(Study material Opens)

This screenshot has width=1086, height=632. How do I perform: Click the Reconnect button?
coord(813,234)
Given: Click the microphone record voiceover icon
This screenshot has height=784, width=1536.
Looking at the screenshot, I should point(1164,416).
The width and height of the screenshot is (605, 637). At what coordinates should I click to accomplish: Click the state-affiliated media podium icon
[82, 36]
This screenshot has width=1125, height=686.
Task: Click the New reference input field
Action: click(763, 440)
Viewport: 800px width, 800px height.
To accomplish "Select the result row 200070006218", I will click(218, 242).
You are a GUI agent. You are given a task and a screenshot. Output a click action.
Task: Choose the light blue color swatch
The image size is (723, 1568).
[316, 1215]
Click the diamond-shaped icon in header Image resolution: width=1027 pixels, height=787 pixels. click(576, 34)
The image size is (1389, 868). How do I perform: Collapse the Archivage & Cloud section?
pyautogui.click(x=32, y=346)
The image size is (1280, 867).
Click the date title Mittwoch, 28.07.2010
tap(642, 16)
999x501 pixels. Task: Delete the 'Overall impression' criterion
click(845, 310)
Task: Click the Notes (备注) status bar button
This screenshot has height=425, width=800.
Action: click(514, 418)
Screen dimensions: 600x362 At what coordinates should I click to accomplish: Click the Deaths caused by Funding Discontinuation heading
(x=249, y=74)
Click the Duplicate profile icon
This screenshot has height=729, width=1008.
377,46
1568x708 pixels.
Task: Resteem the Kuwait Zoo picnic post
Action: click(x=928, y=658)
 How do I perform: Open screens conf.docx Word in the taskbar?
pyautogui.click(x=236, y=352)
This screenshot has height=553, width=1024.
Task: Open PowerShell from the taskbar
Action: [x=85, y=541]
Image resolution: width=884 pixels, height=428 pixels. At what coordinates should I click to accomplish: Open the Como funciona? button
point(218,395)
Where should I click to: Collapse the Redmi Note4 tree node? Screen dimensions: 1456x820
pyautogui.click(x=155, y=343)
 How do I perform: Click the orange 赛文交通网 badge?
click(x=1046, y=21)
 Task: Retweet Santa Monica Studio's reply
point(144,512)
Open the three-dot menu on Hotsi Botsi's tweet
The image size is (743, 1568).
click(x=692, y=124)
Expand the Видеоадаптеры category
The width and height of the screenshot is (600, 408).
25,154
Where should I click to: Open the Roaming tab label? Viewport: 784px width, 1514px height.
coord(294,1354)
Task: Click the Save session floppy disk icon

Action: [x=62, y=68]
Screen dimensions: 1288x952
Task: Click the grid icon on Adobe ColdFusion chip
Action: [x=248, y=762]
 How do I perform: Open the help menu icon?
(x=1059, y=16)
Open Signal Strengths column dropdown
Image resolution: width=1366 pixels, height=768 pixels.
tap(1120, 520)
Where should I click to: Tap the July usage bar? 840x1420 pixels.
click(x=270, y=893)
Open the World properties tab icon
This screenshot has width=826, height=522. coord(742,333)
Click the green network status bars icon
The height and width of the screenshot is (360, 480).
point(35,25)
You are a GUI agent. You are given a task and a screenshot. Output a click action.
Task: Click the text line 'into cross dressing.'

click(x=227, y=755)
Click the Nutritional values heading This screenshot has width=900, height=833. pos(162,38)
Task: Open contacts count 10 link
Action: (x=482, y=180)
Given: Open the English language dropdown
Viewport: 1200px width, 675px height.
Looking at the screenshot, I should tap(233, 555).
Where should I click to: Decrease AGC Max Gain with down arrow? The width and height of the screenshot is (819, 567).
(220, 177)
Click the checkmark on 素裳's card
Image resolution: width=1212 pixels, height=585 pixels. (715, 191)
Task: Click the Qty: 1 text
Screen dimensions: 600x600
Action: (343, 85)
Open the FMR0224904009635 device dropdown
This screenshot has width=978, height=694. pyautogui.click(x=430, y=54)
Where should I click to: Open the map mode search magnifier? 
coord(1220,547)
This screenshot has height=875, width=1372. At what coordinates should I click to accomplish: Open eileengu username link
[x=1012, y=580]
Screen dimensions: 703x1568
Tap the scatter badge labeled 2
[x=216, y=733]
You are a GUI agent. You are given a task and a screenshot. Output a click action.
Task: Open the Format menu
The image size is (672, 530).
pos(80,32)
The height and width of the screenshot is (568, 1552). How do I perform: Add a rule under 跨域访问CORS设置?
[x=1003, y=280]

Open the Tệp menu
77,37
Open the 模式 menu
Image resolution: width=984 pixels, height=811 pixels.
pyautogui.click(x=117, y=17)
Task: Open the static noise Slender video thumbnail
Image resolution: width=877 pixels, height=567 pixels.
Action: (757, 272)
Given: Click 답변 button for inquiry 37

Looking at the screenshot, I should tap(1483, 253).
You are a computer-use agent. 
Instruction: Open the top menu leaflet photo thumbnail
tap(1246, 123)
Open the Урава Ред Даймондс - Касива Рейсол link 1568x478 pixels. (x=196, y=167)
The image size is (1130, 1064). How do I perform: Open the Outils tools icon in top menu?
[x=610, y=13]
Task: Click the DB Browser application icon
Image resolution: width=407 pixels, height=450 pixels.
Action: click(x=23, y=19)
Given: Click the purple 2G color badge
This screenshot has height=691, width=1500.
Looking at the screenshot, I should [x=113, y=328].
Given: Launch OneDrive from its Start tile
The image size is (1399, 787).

(Study material Closes)

**What you need to do**
Reproduce exactly the lines from the one with "Image resolution: width=407" through the last line of the entries, keeping both of those lines and nothing else.

**Expected answer**
Image resolution: width=407 pixels, height=450 pixels.
Action: click(x=23, y=19)
Given: Click the purple 2G color badge
This screenshot has height=691, width=1500.
Looking at the screenshot, I should [x=113, y=328].
Given: Launch OneDrive from its Start tile
The image size is (1399, 787).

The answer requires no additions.